In-person voting starts Tuesday, generally from 8 a.m.-5 p.m. on weekdays through May 2. County elections officials will stay open until 9 p.m. on April 7, and early voting will be offered from 8 a.m.-noon on May 3, the final Saturday before Election Day.

A comparable schedule will be in place for the Nov. 4 general election, with weekday voting from 8 a.m.-5 p.m. starting on Oct. 7. Boards will be open for early voting from 8 a.m.-4 p.m. for two Saturdays -- Oct. 25 and Nov. 1.

6) Early Voting: Though lots of people choose to vote early, the majority of Ohioans will cast their ballots on Election Day.

Consider 2010, the last comparable primary election: Of the more than 1.8 million people who voted, about 458,000 ballots were cast early.

7) Election Day: The polls will be open on May 6 from 6:30 a.m.-7:30 p.m. Information on precinct polling places is available at

8) Contests: There's only one contested race among statewide office-holders. Cuyahoga County Executive Ed FitzGerald faces Dayton resident Larry Ealy for the Democratic nomination. FitzGerald has the Ohio Democratic Party's endorsement and already is focusing on challenging Gov. John Kasich in November.

The remainder of the statewide races -- attorney general, auditor, treasurer and secretary of state -- are unopposed.

Libertarian candidates for governor and attorney general will not appear on the ballot in May or November, barring court action.

9) Issues: There is one statewide issue on the ballot, a $1.9 billion public works bond issue that's supported by Democrats and Republicans. It's a continuation of the state capital improvement program, which was originally OK'd by voters in 1987 and renewed twice since then.

The new amendment seeks up to $175 million in state borrowing annually for five years (up from $150 million currently), followed by up to $200 million annually for the remaining five years. The proceeds would be used for grants for local roads, bridges, water supply, wastewater treatment, storm water collection and solid waste disposal.
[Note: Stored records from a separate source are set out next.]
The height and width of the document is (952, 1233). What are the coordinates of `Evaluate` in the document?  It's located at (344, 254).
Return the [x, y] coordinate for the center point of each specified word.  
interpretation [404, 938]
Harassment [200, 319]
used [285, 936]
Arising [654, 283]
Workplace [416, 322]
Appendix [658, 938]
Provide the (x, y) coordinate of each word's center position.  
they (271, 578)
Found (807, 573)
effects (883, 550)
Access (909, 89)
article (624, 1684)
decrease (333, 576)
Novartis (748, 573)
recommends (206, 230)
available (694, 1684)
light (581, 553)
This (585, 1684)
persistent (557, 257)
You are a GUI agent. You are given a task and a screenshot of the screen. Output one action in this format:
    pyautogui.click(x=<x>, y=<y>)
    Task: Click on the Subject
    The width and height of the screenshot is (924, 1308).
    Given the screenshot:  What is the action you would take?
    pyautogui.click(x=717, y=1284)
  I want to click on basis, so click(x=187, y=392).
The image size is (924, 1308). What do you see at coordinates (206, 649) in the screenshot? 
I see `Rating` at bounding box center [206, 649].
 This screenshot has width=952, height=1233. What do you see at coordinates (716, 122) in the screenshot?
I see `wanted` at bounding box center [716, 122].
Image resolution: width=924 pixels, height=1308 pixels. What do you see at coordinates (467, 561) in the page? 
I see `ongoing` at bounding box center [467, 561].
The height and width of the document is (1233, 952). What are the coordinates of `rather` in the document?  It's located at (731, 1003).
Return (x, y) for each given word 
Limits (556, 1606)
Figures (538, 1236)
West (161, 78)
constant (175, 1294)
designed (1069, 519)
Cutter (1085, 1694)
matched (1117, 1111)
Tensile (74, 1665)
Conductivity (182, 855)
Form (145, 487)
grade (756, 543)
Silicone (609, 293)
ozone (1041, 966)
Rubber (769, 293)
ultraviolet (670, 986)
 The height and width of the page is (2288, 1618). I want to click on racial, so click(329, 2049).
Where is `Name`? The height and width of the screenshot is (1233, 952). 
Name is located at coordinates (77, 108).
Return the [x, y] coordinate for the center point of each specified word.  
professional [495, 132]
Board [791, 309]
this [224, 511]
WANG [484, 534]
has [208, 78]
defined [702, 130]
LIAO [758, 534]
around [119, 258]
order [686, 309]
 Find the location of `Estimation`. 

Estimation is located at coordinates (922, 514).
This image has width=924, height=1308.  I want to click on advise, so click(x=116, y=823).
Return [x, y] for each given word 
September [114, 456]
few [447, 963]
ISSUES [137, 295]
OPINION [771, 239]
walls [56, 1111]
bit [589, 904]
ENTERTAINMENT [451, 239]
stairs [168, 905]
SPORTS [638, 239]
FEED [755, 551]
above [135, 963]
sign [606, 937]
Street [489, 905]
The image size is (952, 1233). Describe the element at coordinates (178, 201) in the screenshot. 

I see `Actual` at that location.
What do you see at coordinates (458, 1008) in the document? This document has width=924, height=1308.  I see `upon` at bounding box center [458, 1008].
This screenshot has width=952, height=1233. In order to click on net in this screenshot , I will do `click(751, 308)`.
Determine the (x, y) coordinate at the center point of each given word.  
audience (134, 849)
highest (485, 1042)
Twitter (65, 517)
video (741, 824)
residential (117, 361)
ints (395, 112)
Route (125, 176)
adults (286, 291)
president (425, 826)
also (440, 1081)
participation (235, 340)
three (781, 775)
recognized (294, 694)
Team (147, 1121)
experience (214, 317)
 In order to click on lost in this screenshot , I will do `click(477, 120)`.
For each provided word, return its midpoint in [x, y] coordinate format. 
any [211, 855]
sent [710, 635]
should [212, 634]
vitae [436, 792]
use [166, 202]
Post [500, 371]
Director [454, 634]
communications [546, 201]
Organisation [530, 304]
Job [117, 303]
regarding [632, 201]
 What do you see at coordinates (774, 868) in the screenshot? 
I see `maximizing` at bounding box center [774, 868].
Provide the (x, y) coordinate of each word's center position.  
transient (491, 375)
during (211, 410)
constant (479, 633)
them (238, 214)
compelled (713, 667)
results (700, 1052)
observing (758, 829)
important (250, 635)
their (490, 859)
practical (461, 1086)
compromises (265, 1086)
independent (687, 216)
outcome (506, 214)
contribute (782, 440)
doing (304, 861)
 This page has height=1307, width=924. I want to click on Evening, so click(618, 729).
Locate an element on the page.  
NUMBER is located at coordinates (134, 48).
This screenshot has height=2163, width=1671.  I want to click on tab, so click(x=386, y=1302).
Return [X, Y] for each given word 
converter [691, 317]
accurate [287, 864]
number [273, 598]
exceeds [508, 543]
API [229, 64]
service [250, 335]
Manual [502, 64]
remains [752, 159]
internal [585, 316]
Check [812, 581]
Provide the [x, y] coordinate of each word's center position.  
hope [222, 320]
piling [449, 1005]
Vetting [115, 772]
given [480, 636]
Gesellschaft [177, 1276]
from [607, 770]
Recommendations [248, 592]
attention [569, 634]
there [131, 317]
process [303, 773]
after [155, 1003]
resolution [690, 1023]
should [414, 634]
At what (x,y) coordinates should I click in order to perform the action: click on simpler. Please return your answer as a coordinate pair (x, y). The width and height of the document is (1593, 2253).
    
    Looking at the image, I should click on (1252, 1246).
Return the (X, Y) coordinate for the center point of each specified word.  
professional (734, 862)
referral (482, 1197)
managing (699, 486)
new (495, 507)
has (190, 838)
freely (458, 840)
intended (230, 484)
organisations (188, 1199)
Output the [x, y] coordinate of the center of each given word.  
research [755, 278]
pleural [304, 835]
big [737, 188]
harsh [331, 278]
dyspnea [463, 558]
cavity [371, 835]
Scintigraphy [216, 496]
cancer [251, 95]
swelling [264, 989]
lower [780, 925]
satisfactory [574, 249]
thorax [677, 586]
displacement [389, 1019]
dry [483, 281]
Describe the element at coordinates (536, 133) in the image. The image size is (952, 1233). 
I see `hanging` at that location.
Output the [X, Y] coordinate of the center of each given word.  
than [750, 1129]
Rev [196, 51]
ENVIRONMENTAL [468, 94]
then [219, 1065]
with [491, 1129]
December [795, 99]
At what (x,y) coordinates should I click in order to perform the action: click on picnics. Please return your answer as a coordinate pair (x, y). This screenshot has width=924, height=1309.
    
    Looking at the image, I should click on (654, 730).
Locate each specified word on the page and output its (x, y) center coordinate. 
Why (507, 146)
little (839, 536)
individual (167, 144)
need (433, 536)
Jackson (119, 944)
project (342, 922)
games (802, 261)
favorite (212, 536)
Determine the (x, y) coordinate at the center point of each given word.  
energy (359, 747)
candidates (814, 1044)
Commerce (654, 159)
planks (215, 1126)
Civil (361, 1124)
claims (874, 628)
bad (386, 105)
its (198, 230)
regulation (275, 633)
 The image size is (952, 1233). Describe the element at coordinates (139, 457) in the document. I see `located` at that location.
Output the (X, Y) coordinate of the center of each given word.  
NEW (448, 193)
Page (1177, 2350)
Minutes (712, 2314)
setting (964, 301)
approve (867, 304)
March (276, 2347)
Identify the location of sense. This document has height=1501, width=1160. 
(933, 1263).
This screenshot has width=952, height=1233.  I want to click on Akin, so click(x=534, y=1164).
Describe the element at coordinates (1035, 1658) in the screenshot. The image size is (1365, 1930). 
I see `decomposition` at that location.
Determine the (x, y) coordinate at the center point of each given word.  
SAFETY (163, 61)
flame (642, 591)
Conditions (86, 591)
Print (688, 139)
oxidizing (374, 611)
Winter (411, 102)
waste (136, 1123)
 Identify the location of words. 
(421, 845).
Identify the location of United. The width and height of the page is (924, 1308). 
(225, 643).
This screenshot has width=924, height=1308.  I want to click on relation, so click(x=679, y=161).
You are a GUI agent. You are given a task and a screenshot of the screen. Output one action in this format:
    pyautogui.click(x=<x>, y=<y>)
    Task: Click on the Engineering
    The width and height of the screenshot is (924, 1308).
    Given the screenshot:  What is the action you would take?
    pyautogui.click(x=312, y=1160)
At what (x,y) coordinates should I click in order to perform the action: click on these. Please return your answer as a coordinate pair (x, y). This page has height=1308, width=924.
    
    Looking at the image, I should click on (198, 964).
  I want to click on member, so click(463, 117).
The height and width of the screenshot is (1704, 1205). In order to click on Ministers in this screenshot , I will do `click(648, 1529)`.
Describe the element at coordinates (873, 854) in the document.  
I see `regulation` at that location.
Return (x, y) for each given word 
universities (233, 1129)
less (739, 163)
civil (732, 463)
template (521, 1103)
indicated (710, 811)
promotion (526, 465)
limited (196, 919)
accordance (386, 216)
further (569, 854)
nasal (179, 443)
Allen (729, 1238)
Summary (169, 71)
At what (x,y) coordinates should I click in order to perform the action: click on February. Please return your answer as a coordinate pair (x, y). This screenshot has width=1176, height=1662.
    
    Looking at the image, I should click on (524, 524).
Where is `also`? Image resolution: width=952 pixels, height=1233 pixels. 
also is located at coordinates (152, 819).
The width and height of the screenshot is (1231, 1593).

According to Husted's office, there are more than 600 local issues to be decided by voters during the primary, too. A full list is posted on the secretary of state's website (

10) Ohio Voters Bill of Rights: The Ohio Legislative Black Caucus and other supporters are circulating petitions with hopes of placing an amendment before voters setting early voting hours and other election-related requirements.

Among other provisions, the amendment spells out how eligible residents could register and when they could vote, extending early in-person voting over the final two weekends before a general election and attempting to ensure more challenged ballots would be counted.

It's not something you need to consider for the May 6 primary, but you might see petition circulators out and about in coming weeks and months.